• [Your objective] Two lines in the listing below mark the span: one contains "Pionvägen (589, 1532)" and one contains "Brånegatan (591, 899)". Reproduce both of them and everything between, exactly.

• [Data to use]

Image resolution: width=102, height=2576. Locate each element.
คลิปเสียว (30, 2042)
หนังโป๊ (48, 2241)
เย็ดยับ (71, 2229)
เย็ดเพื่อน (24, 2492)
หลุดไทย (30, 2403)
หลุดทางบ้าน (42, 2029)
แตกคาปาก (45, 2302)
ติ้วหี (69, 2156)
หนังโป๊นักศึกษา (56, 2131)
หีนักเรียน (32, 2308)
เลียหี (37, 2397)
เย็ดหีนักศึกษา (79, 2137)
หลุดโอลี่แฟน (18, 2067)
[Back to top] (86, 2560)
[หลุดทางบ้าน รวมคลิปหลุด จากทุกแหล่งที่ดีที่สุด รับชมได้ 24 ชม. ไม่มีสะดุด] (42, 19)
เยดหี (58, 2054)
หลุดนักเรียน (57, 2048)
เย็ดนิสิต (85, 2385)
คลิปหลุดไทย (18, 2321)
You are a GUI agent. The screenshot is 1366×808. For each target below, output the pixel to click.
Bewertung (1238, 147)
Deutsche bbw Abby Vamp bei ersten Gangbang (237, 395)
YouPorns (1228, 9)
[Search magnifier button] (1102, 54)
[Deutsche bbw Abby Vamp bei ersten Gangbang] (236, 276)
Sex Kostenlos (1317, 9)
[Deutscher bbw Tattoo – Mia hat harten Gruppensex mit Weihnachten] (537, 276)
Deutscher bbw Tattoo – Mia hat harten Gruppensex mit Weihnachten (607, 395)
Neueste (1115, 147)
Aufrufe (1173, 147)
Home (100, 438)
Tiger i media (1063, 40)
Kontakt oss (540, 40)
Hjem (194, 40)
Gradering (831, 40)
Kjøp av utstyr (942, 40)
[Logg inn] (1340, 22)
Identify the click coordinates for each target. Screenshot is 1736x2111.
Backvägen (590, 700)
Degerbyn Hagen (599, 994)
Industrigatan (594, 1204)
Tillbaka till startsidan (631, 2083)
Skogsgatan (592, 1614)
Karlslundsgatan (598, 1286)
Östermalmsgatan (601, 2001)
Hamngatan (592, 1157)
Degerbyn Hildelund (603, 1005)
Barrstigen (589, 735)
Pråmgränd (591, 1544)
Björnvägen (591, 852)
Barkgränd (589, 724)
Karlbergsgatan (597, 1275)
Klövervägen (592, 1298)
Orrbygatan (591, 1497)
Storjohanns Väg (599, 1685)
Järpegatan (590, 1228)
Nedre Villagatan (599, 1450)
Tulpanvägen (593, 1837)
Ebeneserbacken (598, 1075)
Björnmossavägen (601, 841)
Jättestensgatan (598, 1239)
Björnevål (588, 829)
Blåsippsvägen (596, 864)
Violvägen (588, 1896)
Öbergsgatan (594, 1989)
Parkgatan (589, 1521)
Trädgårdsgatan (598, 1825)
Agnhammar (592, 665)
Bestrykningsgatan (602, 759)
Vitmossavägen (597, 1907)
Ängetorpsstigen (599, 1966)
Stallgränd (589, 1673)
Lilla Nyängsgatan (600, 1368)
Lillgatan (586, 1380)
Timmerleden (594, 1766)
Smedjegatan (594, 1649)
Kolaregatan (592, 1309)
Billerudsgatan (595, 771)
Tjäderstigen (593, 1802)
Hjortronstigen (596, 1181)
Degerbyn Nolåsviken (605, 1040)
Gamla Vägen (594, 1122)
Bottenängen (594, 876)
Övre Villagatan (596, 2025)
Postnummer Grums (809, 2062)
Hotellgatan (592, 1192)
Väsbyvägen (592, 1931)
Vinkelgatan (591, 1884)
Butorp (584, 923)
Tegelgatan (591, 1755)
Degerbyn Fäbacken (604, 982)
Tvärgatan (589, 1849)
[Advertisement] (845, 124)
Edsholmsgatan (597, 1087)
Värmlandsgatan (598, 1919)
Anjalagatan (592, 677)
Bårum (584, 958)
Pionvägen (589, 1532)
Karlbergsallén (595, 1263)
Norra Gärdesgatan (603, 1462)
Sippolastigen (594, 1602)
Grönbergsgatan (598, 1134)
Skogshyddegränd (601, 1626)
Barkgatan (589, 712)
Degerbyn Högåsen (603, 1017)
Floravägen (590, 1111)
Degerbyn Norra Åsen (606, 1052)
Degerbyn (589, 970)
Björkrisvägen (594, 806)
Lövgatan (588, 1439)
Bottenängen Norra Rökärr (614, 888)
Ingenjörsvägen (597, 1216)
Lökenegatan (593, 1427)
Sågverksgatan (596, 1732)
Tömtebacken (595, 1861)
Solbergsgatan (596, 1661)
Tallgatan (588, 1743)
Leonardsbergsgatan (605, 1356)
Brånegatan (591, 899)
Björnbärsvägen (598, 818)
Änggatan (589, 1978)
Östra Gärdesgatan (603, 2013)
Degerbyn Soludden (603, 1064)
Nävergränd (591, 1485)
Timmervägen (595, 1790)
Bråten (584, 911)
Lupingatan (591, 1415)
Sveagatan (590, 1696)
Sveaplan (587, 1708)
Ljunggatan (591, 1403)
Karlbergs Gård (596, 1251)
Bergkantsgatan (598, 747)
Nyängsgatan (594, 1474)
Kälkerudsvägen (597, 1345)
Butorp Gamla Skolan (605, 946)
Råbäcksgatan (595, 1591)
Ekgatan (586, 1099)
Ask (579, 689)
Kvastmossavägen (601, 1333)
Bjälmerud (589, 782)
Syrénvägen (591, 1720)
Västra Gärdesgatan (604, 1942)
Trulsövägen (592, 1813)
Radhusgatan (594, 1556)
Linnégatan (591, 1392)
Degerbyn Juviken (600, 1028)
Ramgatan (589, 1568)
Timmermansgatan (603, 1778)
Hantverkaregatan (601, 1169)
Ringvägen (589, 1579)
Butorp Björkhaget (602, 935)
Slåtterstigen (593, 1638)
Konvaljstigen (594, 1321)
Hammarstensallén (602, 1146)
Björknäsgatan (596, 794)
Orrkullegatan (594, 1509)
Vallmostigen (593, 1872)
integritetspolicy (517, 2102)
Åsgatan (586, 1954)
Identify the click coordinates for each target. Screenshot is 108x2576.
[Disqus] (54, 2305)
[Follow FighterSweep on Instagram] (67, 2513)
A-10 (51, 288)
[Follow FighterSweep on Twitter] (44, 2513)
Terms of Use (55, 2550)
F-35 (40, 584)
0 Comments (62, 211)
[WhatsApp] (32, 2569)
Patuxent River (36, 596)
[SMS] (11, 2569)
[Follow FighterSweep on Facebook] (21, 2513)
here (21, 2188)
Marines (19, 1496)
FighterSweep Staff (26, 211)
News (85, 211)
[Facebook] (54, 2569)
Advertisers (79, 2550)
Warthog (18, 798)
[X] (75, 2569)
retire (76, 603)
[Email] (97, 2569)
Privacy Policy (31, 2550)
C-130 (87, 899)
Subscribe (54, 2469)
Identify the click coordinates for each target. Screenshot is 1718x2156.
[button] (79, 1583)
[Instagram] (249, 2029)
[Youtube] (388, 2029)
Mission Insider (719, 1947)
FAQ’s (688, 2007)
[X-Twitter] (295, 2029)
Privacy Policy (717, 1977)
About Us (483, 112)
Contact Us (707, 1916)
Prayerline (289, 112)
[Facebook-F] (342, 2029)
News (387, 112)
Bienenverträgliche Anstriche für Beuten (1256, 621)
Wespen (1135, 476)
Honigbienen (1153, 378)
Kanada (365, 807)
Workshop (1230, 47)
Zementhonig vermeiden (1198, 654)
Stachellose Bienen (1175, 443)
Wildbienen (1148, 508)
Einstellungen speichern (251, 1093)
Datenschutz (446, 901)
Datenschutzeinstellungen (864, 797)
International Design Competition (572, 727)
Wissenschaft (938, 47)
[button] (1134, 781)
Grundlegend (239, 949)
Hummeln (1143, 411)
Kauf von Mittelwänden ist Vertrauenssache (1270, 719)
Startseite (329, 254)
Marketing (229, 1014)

• [Solution to the exercise]
Pionvägen (589, 1532)
Karlbergsallén (595, 1263)
Norra Gärdesgatan (603, 1462)
Sippolastigen (594, 1602)
Grönbergsgatan (598, 1134)
Skogshyddegränd (601, 1626)
Barkgatan (589, 712)
Degerbyn Högåsen (603, 1017)
Floravägen (590, 1111)
Degerbyn Norra Åsen (606, 1052)
Degerbyn (589, 970)
Björkrisvägen (594, 806)
Lövgatan (588, 1439)
Bottenängen Norra Rökärr (614, 888)
Ingenjörsvägen (597, 1216)
Lökenegatan (593, 1427)
Sågverksgatan (596, 1732)
Tömtebacken (595, 1861)
Solbergsgatan (596, 1661)
Tallgatan (588, 1743)
Leonardsbergsgatan (605, 1356)
Brånegatan (591, 899)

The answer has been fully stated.